Je cherche des explications à cette démission collective : Indépendance prise trop tôt ? Fuite des cerveaux ? Et je cherche aussi non pas des baguettes magiques, mais des chemins menant aux solutions : Engagement ? Responsabilité assumée ? Respect de l'autre et de nous-mêmes ?
Nous côtoyons chaque jour la boue et la misère la plus révoltante, et cela a l'air de ne pas nous déranger. Comme quoi l'on s'habitue aussi à cela. Mais comment m'habituer au fait qu'à cent mètres de moi, alors que je déguste mes fromages, des centaines de gens meurent de faim? Comment m'habituer au fait que c'est cela la situation de la majorité. Comment s'habituer au fait que depuis des décennies, l'argent de l'Etat (notre argent) ait payé des centaines de voitures tout-terrain et châteaux pour les hommes politiques de passage...et leurs maitresses ? Comment s'habituer au fait que, chez nous, il y ait plus de trois cent mille enfants en esclavage, la plupart remis à d'autres familles par leurs propres parents ? Comment s'habituer à nos marchés publics, leurs mouches, leur boue, leur insalubrité, leur odeur de merde ?
Et non, je ne dirai pas : c'est ma faute ; mais allons donc! je participe en silence moi aussi à tout cela, car, voyez-vous, je suis haïtienne, et que j'approuve ou pas ce que je vois, que je n'aie pas créé ce chaos existant, ici c'est chez moi. Regardant ce trop grand nombre de gens non scolarisés et sans emploi, le fatras dans les rues, la boue et les routes défoncées, je me dis : « Ça, c'est mon pays, ma terre natale »...et j'ai le devoir de contribuer à son progrès, pas de donner le minimum, non, mais de vraiment contribuer. Et je me demande aujourd'hui...: qu'ai-je fait pour Haïti ? Plus que certains, j'en suis sûre, mais bien moins que je n'aurais dû, j'en ai bien peur.
Pourtant ce ne sont pas les opportunités de développement qui manquent... Haïti, la miséreuse, est maintenant plus que jamais un lieu « d'opportunités », un terrain vierge, où la main-d'oeuvre est disponible, où la compétition est moindre dans presque tous les secteurs d'activités, où les nobles causes ont leur raison d'être. Si nous attendions la manne du ciel, eh bien, la voici ! Mais nous parlons de développement et non de se remplir les poches... Ah ! j'en vois qui s'en vont bien vite à reculons..

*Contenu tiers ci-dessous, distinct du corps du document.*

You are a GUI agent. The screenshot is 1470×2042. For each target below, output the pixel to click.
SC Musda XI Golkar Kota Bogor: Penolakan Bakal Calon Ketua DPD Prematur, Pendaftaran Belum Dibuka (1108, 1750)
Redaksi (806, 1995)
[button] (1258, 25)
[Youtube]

La perle des Antilles n'est plus... A nous de la réinventer ! (Oh! que j'ai envie de ponctuer cette phrase d'un « Merde ! », mais j'ai peur de la censure du journal).
Je voudrais tant vivre dans un beau pays, où les gens sont traités décemment..., où ils ont droit comme moi à une vraie vie!
Je voudrais y voir beaucoup d'arbres, des rues douces comme des rubans de soie, des enfants qui sourient.
J'ai envie de voir des bars ouverts, des salles de spectacles remplies, beaucoup d'entrepreneurs, beaucoup d'écoles, et de grandes universités.
Je voudrais y voir de vrais touristes en karabela, repartir de chez nous heureux, les bagages remplis de souvenirs.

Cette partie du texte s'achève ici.